Such relationships, he laments, are breaking down, as “lazy humans” have shifted to abundant, industrially produced sugar, and technology has eroded our connection with nature.



Flannery is among the most extraordinary intellectuals of our times. About 25 years ago he transformed Australia’s understanding of itself and its history by showing how the continent was formed, how it was reshaped by man—first aboriginal man, then white man—and how human intervention has impoverished its already fragile life systems.

The naturalist returns to humankind’s love-hate relation with nature in Here on Earth. He sees the intellectual roots of the strife between nature and humans in Darwin’s Theory of Species. Flannery contrasts the great sage of evolution with his contemporary Alfred Russel Wallace who saw nature, not as a punch-up, but as a great interactive cooperative. Wallace, Flannery believes, sowed the seeds for James Lovelock’s Gaia hypothesis which acknowledges that in their interactions living creatures profoundly affect the Earth’s fabric: its chemistry and its physical structure.

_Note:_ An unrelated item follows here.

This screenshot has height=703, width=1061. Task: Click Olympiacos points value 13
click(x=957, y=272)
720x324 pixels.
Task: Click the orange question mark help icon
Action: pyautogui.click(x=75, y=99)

Darwin himself recognised that animals are commonly cooperative. But Flannery believes a crude Darwinism lies at the core of the ruthless competition ethics of our times which has pernicious consequences for both nature and humankind.

As examples, he discusses pesticide-related deaths and reproductive problems in birds (notably bald eagles) and cites a 2007 global estimate of 220,000 human deaths annually from acute pesticide poisoning.

In a section on nuclear power, he describes how biologists, after the Chernobyl disaster, found that certain Mediterranean shrimp species had extraordinarily high concentrations of the radionuclide polonium 210 in some organs. Flannery notes this was the poison used to murder the Russian dissident Alexander Litvinenko in 2006.

Such exaction on nature has in recent times led Gaia theorists, including Lovelock, to predict that the earth will take its revenge on humankind—climate change is often mentioned as an instance of such vindictive behaviour. Flannery does not go with such grim prognostications. He goes back to the more optimist understandings of Wallace believing that a change in values will make humankind embrace a symbiotic relation with nature.